Open esc-works opened 4 years ago

esc-works commented 4 years ago

One issue with the reliability of the venturis is that we are using an "ideal" response coefficient, but we are working in the physical work. @sglow has done some calibration with an air cylinder, and found the response was reliably 12% low, flow

We have done some testing with the pneumotachograph, and looks like the flow was about 12% high. image (26)

Both look highly linear though, so I think we need to do better about coming up with a characterization curve since it probably has to do with manufacturing variation and consistency in how we are doing the calculation.

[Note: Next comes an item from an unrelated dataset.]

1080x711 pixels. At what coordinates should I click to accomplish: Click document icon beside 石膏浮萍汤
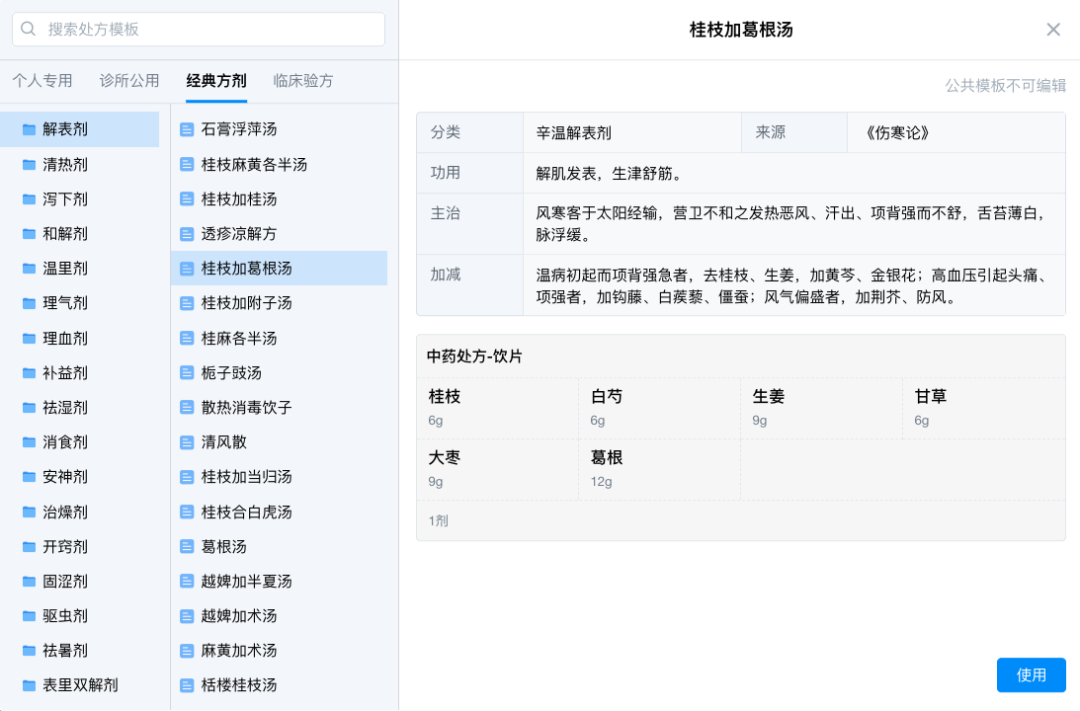pyautogui.click(x=186, y=129)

  1. measure the throat and channel diameters with a micrometer and pin guage to remove any variation in the calculation of throat diameters.
  2. Calibrate a known diameter venturi against the pneumotachograph and develop a linear offset correction factor.
  3. Try printing an additional venturi with slightly different throat diameter to check scalability of correction factor.
esc-works commented 4 years ago

Datasheet for AMS5915-0100-D differential pressure sensor. ams5915-5.pdf I2C-Connection-Diagram-105.pdf

esc-works commented 4 years ago

@brmurray we applied a linear correction factor the flowrate, but we actually should have applied a linear correction factor to dP. Something like Q_correct = Q_read A Sqrt(dP)

esc-works commented 4 years ago

We ran a much better set of testing. Using the SLA printed venturis and comparing against a Fleisch pneumotachograph, we used a linear correction factor 0.97 based on the discussion here. https://www.lmnoeng.com/venturi.php

The throat value is 5.5 mm. The pipe value is 15.05 mm.

We also compared using a more expensive i2c differential pressure sensor which showed no change. I'm tempted to call this good until we acquire better data.

The plot below shows Flow recorded by the pneumotachograph (PTG) in L/s. The red points are computed by calculating a flow rate from recorded differential pressure using a digital AMS i2c sensor. (record pressure, calculate flow, hence the perfect quadratic fit). The blue points are same but using a different analog pressure sensor from NXP. (the agreement between the two sensors was very good). Note that the third fit line is labeled PTG but it should be NXP.

image (28)

inceptionev commented 4 years ago

making a comment here to link this ticket to the archived slack channel #calibration-tests where this some of this discussion took place: https://respiraworks.slack.com/archives/C014BB987TQ

martukas commented 3 years ago

Venturi geometry has changed and we probably need to redo this. Furthermore, we probably want to come up with a reproducible protocol that can be easily learned and used by people not intimately familiar with this. This would go with using the Ventmon.